Mudminnows generally do not take to prepared foods easily.

> 4: Can the canidate tolorate the job conditions?
> (room temp in classroom, with possible summers on a
> 80-90 F front porch; wildly varying photo periods
> depending on if I am turning off the lights frequently
> for Power points or not that day, 20 gal tank, mixed
> species, HOT power filter.)

mudminnows are considered cool water species, but here in the marsh they can
be found in water hot enough to take a bath in. Centrals are found in
Reelfoot Lake in Tennessee, and Easterns to northern Florida. They also are
found in current to stagnant waters, but prefer slower to still waters. They
prefer lower lighting, but once acclimated tolerate bright lighting. They
are more than adaptable species.

> 5: Is the canidate willing to accept the office with
> out extensive redecorating? (moving some pebbles ok,
> eating the plants is not.)

Until trained, they eat only live moving foods. They care little about their
decor, but like something to hide under or in. If the substrate is fine
enough they will bury into it, but that is usually not what they do.
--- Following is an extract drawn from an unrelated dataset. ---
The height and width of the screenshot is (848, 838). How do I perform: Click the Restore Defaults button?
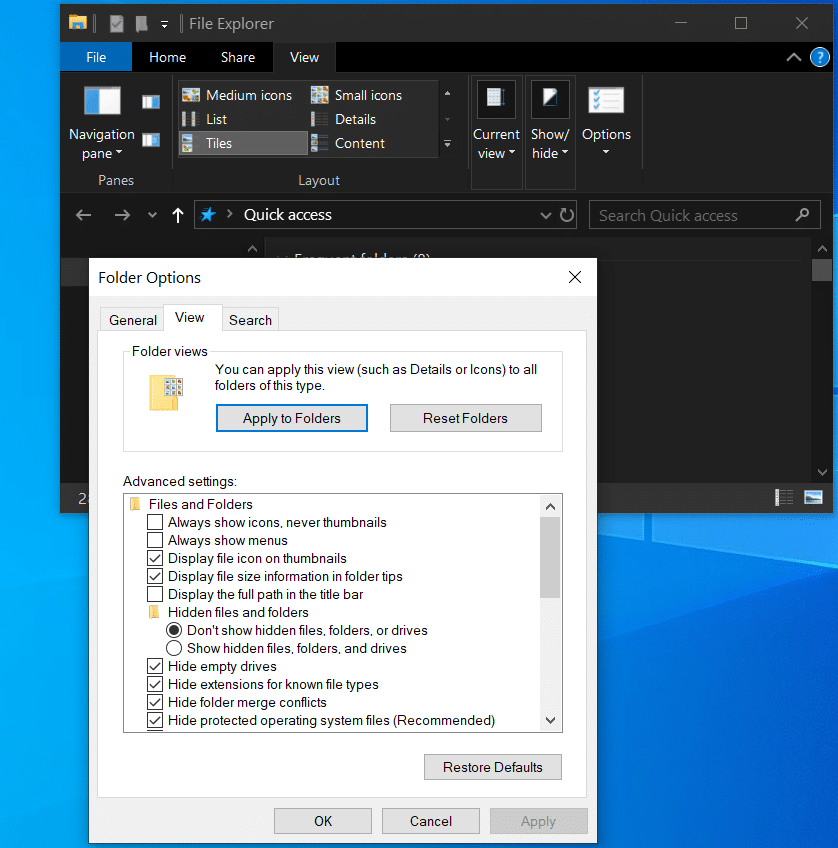(x=493, y=767)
> 6a; Does it have an interesting color?

Male centrals (Umbra limi) in breeding dress are spectacular and get short
changed in most all publications describing this fish. Certain populations
are attractive no matter what, male or female, breeding or not.

> 6c; Does it have an interesting behavior?

Normally stationary, but when hunting, attacking food it is quite unique (
aside from pike which it acts like). They also spar with each other and
other species with gill flaring and back arching. Normally no damage to any
fish from this display of aggression.

> 6d; Does it have an interesting history?

You would have to ask the fish itself.

> 7: What is the canidate's past job experience?
> (Anybody ever keep these guys in a tank?)

In my opinion, it is one of the neatest fish to keep. Especially if you ever
wanted to keep a pike or pickerel, but did not want the grocery bill one of
these fish rings up, or the size of tank one should have for an Esox.

> 8: Is the canidate likly to leave a legacy? (breed
> with out prompting, not really important for my
> purposes.

Unlikely to spawn without sufficient attempts to replicate a wintering
period. Drop in temps more important than photoperiod I would guess. Highly
unorthodox, but putting them in a refrigerator for over a month might do it.

All that said, this fish is really a swamp dwelling species, and would need
living food items to meet its nutritional needs , unless you are lucky to
get one to take prepared foods ( which dace can often teach them with
patience). To get them to spawn a wintering period is most assuredly a must.